By comparison, the version using modulo is 14 uops for that block with gcc, including a 3-uop mul r32
. The latency is at least 8 cycles, I didn't count exactly. (For throughput it's only little bit worse, though, unless the higher latency reduces the ability of out-of-order execution to overlap execution of stuff that depends on the counter.)
Other optimizations
Use the old value of counter
, and prepare a value for next time (taking the calculation off the critical path.)
Use a pointer instead of a counter. Saves a couple instructions, at the cost of using 8 bytes instead of 1 or 4 of cache footprint for the variable. (uint8_t counter
compiles nicely with some versions, just using movzx
to 64-bit).
This counts upward, so the table can be in order. It increments after loading, taking that logic off the critical path dependency chain for out-of-order execution.
void isr_pointer_inc_after(int condition) {
static int *position = table;
if(condition){
int tmp = *position;
position++;
position = (position >= table + MAX_VAL) ? table : position;
doStuff(tmp);
}
}
This compiles really nicely with both gcc and clang, especially if you're using -fPIE
so the compiler needs the table address in a register anyway.
# gcc8.2 -O3 -march=haswell -fPIE
isr_pointer_inc_after(int):
test edi, edi
je .L29
mov rax, QWORD PTR isr_pointer_inc_after(int)::position[rip]
lea rdx, table[rip+960] # table+MAX_VAL
mov edi, DWORD PTR [rax] #
add rax, 4
cmp rax, rdx
lea rdx, -960[rdx] # table, calculated relative to table+MAX_VAL
cmovnb rax, rdx
mov QWORD PTR isr_pointer_inc_after(int)::position[rip], rax
jmp doStuff(int)@PLT
.L29:
ret
Again, 8 uops (assuming cmov
is 1 uop). This has even lower latency than the counter version possibly could, because the [rax]
addressing mode (with RAX coming from a load) has 1 cycle lower latency than an indexed addressing mode, on Sandybridge-family. With no displacement, it never suffers the penalty described in Is there a penalty when base+offset is in a different page than the base?
Or (with a counter) count down towards zero: potentially saves an instruction if the compiler can use flags set by the decrement to detect the value becoming negative. Or we can always use the decremented value, and do the wrap around after that: so when counter
is 1, we'd use table[--counter]
(table[0]
), but store counter=MAX_VAL
. Again, takes the wrap check off the critical path.
If you wanted a branch version, you'd want it to branch on the carry flag, because sub eax,1
/ jc
can macro-fuse into 1 uops, but sub eax,1
/ js
can't macro-fuse on Sandybridge-family.
x86_64 - Assembly - loop conditions and out of order.

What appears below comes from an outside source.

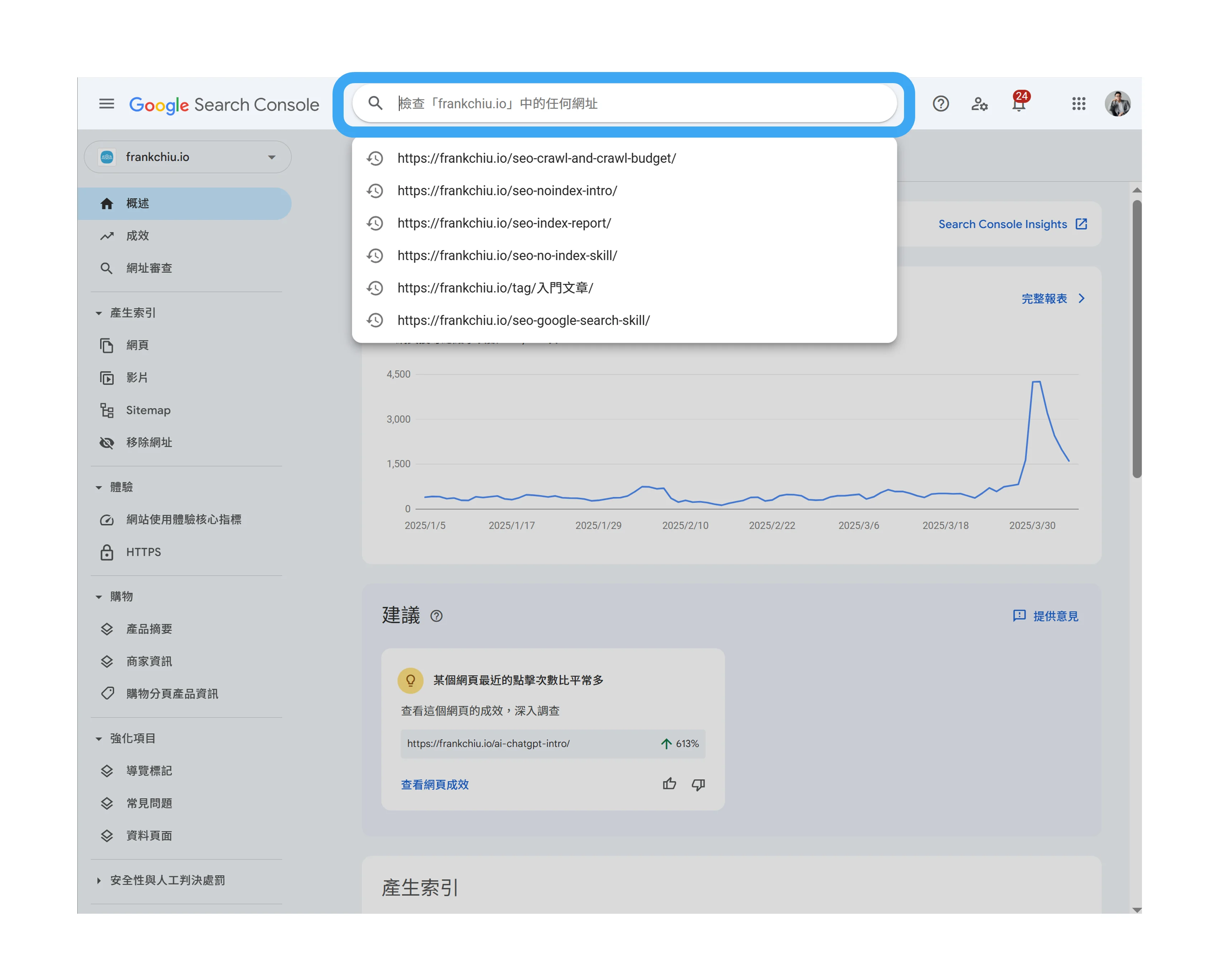The height and width of the screenshot is (980, 1219).
Task: Click the account profile avatar
Action: click(x=1117, y=104)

But with branchless, it's fine. cmovs
(mov if sign flag set, i.e. if the last result was negative) is just as efficient as cmovc
(mov if carry flag is set).
It was tricky to get gcc to use the flag results from dec or sub without also doing a cdqe
to sign-extend the index to pointer width. I guess I could use intptr_t
counter, but that would be silly; might as well just use a pointer. With an unsigned counter, gcc and clang both want to do another cmp eax, 239
or something after the decrement, even though flags are already set just fine from the decrement. But we can get gcc to use SF by checking (int)counter < 0
:
// Counts downward, table[] entries need to be reversed
void isr_branchless_dec_after(int condition) {
static unsigned int counter = MAX_VAL-1;
if(condition){
int tmp = table[counter];
--counter;
counter = ((int)counter < 0) ? MAX_VAL-1 : counter;
//counter = (counter >= MAX_VAL) ? MAX_VAL-1 : counter;
//counter = (counter==0) ? MAX_VAL-1 : counter-1;
doStuff(tmp);
}
}
# gcc8.2 -O3 -march=haswell -fPIE
isr_branchless_dec_after(int):
test edi, edi
je .L20
mov ecx, DWORD PTR isr_branchless_dec_after(int)::counter[rip]
lea rdx, table[rip]
mov rax, rcx # stupid compiler, this copy is unneeded
mov edi, DWORD PTR [rdx+rcx*4] # load the arg for doStuff
mov edx, 239 # calculate the next counter value
dec eax
cmovs eax, edx
mov DWORD PTR isr_branchless_dec_after(int)::counter[rip], eax # and store it
jmp doStuff(int)@PLT
.L20:
ret
still 8 uops (should be 7), but no extra latency on the critical path. So all of the extra decrement and wrap instructions are juicy instruction-level parallelism for out-of-order execution.